## EXERCISE GOAL
Please output exactly the part of the records below that opens with the line containing "Screen dimensions: 1190x2576" and closes with the line containing "Given: Go to the Tuspo Almhorst team", both lines included, and nothing else.

Collected data
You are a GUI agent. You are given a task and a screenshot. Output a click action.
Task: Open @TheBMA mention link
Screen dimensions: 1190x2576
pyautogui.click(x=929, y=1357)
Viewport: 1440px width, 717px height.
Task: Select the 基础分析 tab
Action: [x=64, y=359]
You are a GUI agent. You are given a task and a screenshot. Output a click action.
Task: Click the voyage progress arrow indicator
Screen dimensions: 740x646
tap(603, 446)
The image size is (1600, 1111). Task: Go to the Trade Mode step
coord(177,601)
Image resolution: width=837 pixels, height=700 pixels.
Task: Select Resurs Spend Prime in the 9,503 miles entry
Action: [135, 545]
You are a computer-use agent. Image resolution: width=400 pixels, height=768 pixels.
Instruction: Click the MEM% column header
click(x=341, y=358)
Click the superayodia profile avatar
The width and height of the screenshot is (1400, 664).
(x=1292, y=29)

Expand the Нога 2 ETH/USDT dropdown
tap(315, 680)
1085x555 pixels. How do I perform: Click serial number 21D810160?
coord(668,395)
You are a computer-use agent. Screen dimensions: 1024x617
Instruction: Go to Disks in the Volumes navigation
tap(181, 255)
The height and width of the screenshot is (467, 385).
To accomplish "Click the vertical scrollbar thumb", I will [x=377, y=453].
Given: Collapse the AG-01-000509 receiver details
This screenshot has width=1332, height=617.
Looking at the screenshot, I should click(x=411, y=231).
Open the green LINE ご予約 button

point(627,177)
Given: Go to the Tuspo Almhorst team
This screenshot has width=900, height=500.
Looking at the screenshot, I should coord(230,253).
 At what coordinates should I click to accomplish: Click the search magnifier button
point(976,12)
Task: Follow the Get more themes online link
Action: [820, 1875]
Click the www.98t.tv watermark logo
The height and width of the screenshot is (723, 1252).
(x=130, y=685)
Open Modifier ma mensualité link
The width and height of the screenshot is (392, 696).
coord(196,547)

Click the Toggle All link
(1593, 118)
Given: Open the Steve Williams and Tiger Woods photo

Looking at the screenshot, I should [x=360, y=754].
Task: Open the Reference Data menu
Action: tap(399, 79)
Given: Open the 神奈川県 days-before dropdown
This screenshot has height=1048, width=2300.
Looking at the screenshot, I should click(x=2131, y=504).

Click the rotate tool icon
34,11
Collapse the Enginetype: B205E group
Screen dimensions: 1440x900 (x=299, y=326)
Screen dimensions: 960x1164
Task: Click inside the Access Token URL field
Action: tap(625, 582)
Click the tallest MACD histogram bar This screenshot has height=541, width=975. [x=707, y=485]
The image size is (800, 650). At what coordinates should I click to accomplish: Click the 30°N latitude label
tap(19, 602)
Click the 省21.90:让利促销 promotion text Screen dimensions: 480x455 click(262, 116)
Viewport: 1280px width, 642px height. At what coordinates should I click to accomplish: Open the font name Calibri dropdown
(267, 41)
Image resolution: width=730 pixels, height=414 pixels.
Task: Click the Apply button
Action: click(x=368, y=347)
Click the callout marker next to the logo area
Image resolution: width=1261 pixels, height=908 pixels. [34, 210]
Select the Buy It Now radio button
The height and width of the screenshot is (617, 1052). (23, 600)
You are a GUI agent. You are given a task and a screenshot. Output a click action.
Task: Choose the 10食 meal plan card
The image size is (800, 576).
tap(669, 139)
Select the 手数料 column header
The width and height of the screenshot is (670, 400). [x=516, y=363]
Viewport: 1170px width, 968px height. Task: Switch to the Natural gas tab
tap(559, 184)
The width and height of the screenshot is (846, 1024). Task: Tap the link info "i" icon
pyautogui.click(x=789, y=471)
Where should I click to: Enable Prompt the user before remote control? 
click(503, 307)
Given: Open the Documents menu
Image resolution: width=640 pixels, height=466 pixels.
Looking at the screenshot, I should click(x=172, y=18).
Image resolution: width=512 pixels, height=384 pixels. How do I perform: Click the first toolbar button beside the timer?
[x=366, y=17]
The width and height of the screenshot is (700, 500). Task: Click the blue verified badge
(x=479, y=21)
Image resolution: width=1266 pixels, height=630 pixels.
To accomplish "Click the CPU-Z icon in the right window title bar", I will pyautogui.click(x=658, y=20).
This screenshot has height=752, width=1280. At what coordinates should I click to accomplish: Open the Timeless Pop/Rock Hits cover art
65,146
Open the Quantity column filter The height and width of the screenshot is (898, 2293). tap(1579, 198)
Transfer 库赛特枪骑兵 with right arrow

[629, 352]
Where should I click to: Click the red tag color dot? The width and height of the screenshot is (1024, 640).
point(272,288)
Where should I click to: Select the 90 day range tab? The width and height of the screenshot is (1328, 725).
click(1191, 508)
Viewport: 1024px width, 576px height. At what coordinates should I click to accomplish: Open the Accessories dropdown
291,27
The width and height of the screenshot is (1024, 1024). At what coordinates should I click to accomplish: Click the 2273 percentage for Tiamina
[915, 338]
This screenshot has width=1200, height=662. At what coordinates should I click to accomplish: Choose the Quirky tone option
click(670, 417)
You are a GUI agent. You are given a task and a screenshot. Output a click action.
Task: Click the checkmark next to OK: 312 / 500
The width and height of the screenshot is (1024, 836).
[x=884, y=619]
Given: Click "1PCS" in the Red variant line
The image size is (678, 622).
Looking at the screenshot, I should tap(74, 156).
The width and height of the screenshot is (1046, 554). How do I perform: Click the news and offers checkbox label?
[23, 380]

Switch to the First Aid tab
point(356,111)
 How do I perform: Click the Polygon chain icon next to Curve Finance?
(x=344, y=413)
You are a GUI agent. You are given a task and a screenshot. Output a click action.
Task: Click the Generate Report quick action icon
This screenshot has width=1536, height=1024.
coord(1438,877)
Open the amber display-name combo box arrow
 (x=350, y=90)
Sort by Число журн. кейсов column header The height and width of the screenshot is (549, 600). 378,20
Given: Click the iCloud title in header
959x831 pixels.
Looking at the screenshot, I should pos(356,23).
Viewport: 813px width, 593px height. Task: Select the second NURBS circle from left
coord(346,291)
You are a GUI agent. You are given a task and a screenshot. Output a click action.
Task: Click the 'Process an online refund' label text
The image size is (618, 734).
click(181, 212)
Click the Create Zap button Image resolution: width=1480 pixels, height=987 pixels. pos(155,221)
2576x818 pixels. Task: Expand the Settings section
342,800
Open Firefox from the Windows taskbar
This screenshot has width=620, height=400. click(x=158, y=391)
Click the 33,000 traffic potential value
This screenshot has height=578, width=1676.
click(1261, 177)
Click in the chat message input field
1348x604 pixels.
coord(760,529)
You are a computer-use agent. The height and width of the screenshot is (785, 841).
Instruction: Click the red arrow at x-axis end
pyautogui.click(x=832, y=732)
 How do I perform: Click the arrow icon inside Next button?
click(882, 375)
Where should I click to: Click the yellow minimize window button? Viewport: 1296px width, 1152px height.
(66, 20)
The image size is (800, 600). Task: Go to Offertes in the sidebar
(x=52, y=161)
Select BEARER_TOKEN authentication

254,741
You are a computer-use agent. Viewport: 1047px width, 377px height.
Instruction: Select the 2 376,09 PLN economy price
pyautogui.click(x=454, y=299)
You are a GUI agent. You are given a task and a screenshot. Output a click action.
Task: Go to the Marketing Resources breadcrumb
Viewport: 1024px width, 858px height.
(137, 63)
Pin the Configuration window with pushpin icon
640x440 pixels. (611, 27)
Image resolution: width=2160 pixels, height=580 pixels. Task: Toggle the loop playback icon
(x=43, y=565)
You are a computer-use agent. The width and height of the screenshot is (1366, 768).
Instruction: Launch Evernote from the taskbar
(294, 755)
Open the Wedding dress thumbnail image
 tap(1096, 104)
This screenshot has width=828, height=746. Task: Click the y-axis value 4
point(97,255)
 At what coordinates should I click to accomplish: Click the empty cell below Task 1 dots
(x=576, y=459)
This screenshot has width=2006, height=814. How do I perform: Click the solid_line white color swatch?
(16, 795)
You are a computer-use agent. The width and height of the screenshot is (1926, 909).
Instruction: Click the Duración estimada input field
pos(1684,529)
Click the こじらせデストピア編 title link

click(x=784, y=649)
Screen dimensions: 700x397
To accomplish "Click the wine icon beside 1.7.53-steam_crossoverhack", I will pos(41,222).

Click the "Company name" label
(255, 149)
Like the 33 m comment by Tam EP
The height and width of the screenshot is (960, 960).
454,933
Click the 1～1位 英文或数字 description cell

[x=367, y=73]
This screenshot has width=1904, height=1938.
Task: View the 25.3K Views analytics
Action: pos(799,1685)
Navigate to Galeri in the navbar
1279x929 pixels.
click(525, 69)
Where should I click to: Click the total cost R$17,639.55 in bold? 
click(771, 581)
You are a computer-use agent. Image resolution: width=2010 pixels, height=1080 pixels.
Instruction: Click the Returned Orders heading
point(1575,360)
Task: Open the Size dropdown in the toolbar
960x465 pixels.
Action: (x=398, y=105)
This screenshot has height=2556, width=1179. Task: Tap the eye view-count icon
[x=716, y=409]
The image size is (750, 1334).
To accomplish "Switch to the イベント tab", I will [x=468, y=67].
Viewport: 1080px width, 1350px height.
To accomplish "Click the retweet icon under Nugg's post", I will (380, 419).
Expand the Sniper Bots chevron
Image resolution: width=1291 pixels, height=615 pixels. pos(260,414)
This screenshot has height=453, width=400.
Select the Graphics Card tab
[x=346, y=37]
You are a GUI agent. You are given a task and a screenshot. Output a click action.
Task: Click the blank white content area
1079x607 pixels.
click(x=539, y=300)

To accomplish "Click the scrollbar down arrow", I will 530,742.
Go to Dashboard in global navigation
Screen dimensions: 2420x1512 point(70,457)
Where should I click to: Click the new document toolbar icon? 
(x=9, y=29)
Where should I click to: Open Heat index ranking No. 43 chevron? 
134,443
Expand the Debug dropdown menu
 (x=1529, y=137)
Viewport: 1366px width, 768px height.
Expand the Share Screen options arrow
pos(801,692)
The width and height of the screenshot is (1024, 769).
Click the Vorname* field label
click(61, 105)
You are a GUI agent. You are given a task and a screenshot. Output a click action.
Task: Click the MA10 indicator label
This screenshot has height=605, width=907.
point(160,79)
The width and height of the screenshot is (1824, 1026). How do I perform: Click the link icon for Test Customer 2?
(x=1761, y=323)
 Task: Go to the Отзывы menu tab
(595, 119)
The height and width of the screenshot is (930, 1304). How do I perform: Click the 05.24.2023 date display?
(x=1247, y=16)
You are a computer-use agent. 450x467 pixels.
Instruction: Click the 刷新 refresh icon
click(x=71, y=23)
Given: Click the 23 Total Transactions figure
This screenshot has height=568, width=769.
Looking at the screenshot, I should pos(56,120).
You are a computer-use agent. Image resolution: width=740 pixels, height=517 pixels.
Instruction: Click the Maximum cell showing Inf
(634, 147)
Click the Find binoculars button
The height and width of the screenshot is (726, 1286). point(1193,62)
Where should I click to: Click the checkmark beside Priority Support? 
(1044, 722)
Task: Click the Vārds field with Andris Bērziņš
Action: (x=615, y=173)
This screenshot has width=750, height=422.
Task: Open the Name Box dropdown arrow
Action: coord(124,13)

## ANSWER FOR THE TASK
Screen dimensions: 1190x2576
pyautogui.click(x=929, y=1357)
Viewport: 1440px width, 717px height.
Task: Select the 基础分析 tab
Action: [x=64, y=359]
You are a GUI agent. You are given a task and a screenshot. Output a click action.
Task: Click the voyage progress arrow indicator
Screen dimensions: 740x646
tap(603, 446)
The image size is (1600, 1111). Task: Go to the Trade Mode step
coord(177,601)
Image resolution: width=837 pixels, height=700 pixels.
Task: Select Resurs Spend Prime in the 9,503 miles entry
Action: [135, 545]
You are a computer-use agent. Image resolution: width=400 pixels, height=768 pixels.
Instruction: Click the MEM% column header
click(x=341, y=358)
Click the superayodia profile avatar
The width and height of the screenshot is (1400, 664).
(x=1292, y=29)

Expand the Нога 2 ETH/USDT dropdown
tap(315, 680)
1085x555 pixels. How do I perform: Click serial number 21D810160?
coord(668,395)
You are a computer-use agent. Screen dimensions: 1024x617
Instruction: Go to Disks in the Volumes navigation
tap(181, 255)
The height and width of the screenshot is (467, 385).
To accomplish "Click the vertical scrollbar thumb", I will [x=377, y=453].
Given: Collapse the AG-01-000509 receiver details
This screenshot has width=1332, height=617.
Looking at the screenshot, I should click(x=411, y=231).
Open the green LINE ご予約 button

point(627,177)
Given: Go to the Tuspo Almhorst team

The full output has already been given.